Video game box art is a mixed bag these days. Sure, Japan has some fantastic works that occasionally get brought overseas, but we mostly see the same cookie cutter “guys with guns” or “guys with their backs to the camera.” It’s getting old, but some games manage to defy the standard tropes with appealing, memorable covers.
Bioshock Infinite (Alternate Cover) (PS3/360/PC, 2013)
I’m not alone in thinking that Bioshock Infinite’s default box art is outright terrible. Dull, uninventive, and as far from the tone of the actual game as you can get, it is fortunately redeemed by the various alternate covers available on different platforms. Boy, are they something. Bioshock Infinite’s reversed covers echo the style of old literature prints, and perfectly embody what the game is really about. Beyond the agonizing “action hero” Booker lies a mysterious world tinged with American and full of mechanical monstrosities. These are covers you’d expect to see on fairy tale collections.
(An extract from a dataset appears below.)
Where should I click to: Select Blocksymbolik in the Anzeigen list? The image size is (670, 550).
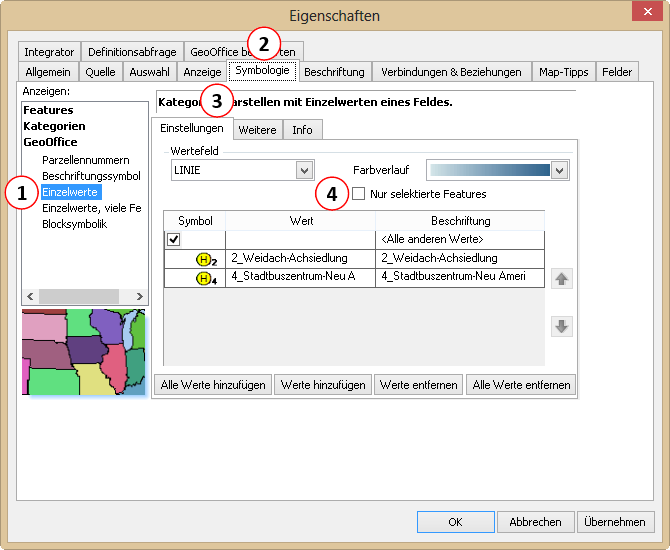[x=74, y=224]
The Last of Us (PS3, 2013)
Naughty Dog’s survival opus The Last of Us struck an emotional chord with many gamers. Despite controversial opinions on her personality, Ellie wasn’t just Joel’s sidekick, she was his co-star. Her importance to The Last of Us is immeasurable, which is why Naughty Dog defied convention and focused the game’s cover on her rather than Joel. For most games this would be marketing suicide, but Naughty Dog were confident enough in their game not to lie about its character dynamic, and the gamble paid off. Ellie has become one of Naughty Dog’s most beloved characters, a status only improved by her starring role in Left Behind.
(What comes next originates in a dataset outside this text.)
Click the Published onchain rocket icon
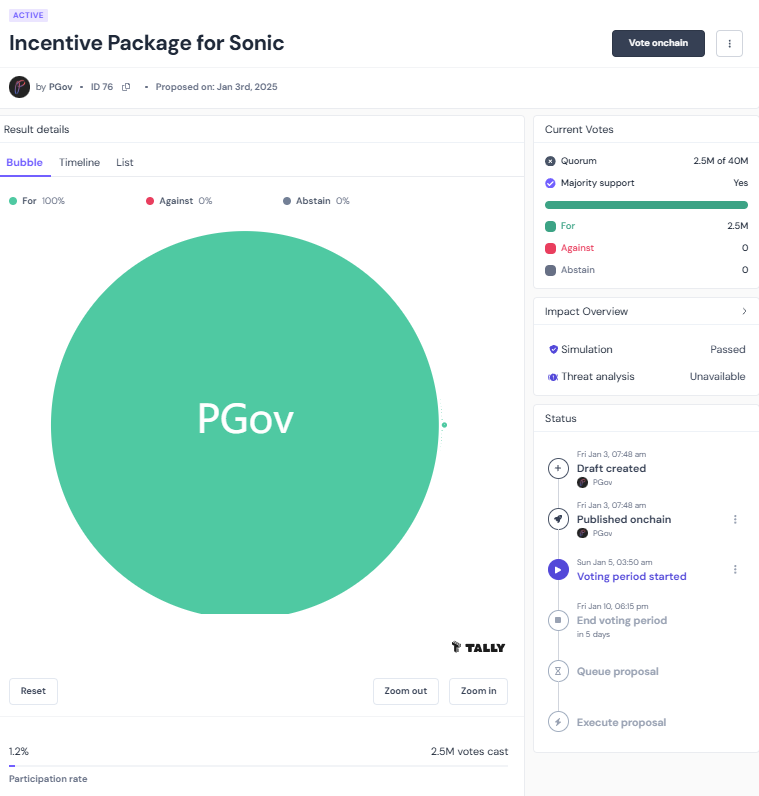Screen dimensions: 759x796 pyautogui.click(x=558, y=519)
Metal Gear Rising: Revengeance (PS3/360, 2013)
Metal Gear Rising: Revengeance is a stylized ballet of intense action and nail-bitingly close combat. Raiden’s cybernetically-enhanced skill lets him slice and dice with fine precision, and that ability is the focus of this striking cover. Peering through the sliced husk of an enemy, you see Raiden’s glowing red eye burning with fierce intensity. In a single frame we see the dichotomy that makes Metal Gear Rising so compelling: furious action executed with tight precision. Doesn’t hurt that the art itself is so different from the up-close scowls Metal Gear has given us for decades.
LIMBO (XBLA, 2010)
Indie games really don’t get to use box art as much as retail titles. Without a shelf to sit on, box art isn’t as important, but PlayDead’s LIMBO manages to stand out even as a thumbnail on a digital storefront. As a boy stares eerily into the light around a tree trunk, we’re given cryptic, but enticing clues as to what exactly he sees. LIMBO’s grim atmosphere is heightened by its focus on contrast. Sinister neutral tones give the game a somber, morbid mood, and in its world bright light can feel just as eerie as pitch darkness. What lies ahead is almost certainly dreadful, but LIMBO creates an inexorable desire to move forward, and this cover doesn’t just capture that, it makes you feel it.
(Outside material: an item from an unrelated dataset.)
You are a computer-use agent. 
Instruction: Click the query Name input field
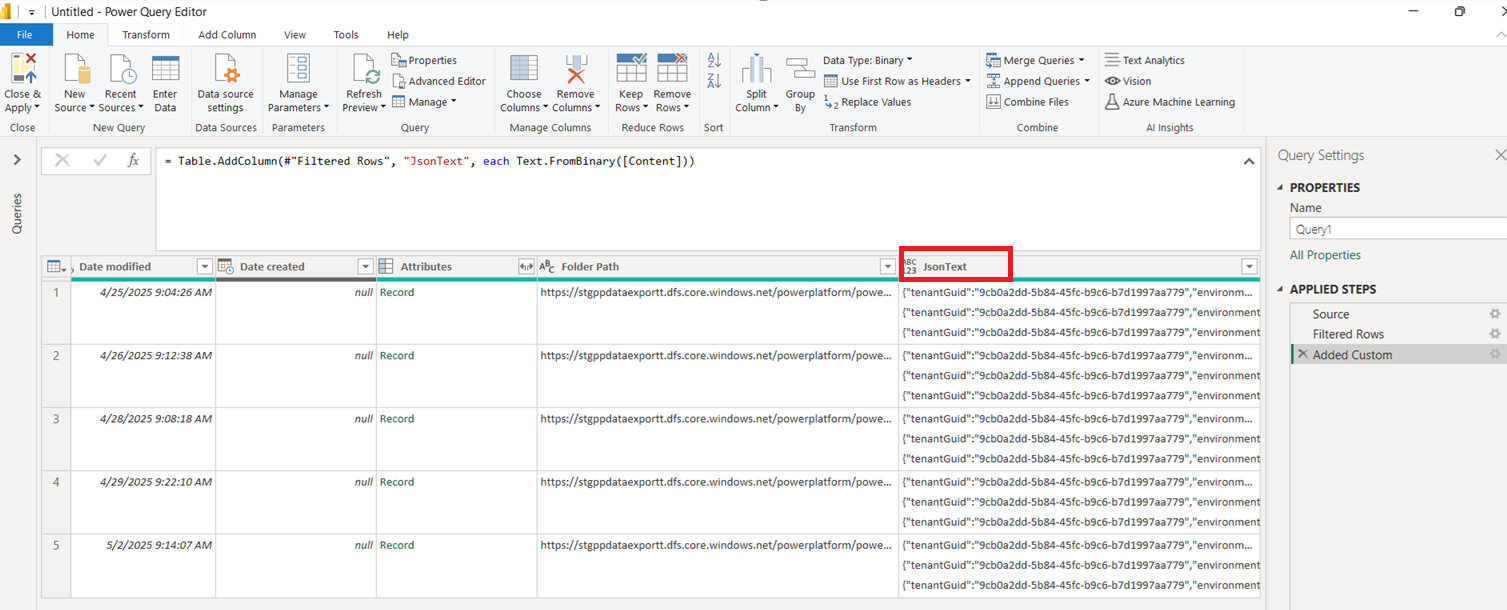1397,229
Dead Space (360/PS3/PC, 2008)
EA could’ve shown Isaac Clarke holding his plasma and staring at the camera with a horde of Necromorphs behind him and Dead Space still would have sold like gangbusters. Future Dead Space arguably took the easy way out, but the first game’s box art – a dismembered hand floating in zero gravity – is understated and evocative. Dead Space is a horror game, and it can be grotesque, but the way it really gets you scared is through solitude. No sound. No senses left but touch. Just a hand floating in nothingness. This single image gives you a glimpse into the silent emptiness of space, and it is chilling.